- TO BE DONE
Starting at the line with "Viewport: 930px width, 576px" and stopping after the one with "pos(461,446)", copy those lines again with "center" switched to "central" and everything else unchanged. Leave out the pictures.

## begin RECORDS SUPPLIED

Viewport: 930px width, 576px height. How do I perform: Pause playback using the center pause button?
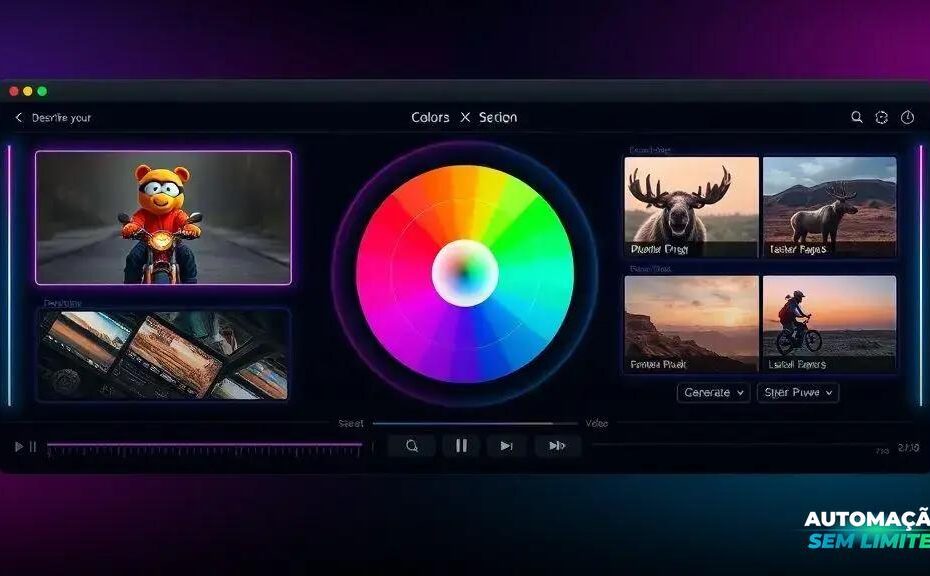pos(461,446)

## end RECORDS SUPPLIED
## begin RECORDS SUPPLIED

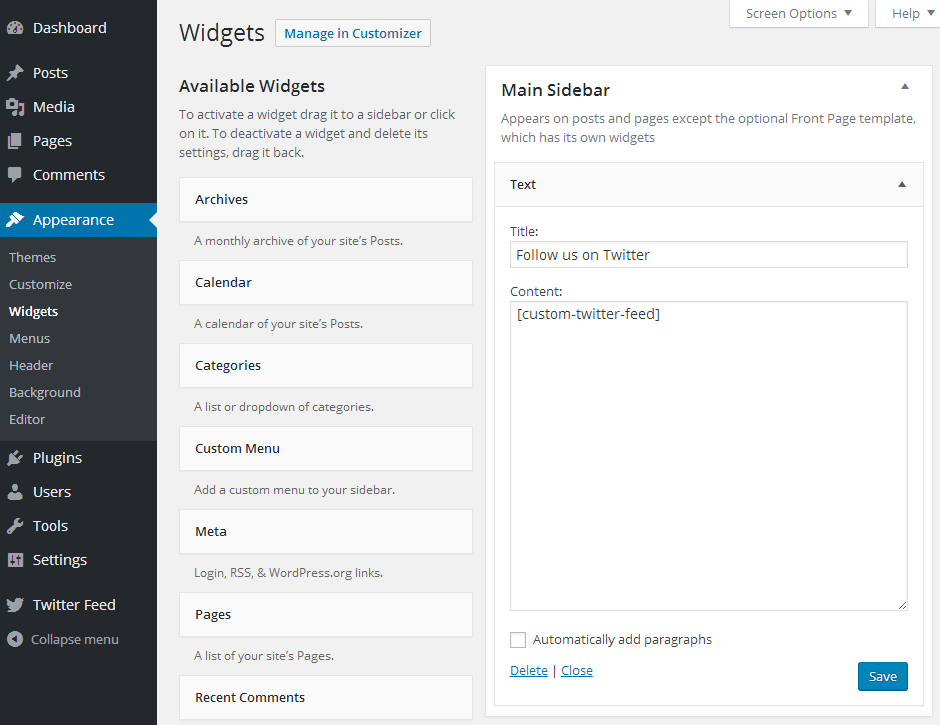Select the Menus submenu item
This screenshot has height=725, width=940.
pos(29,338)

## end RECORDS SUPPLIED
## begin RECORDS SUPPLIED

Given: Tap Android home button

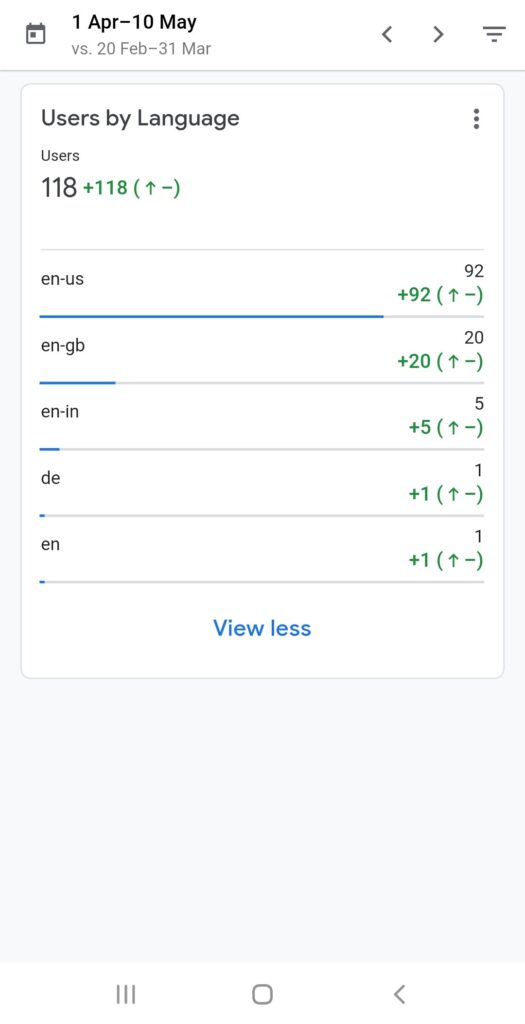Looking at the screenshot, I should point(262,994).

## end RECORDS SUPPLIED

- SOLUTION TO THIS EXERCISE
Viewport: 930px width, 576px height. How do I perform: Pause playback using the central pause button?
pos(461,446)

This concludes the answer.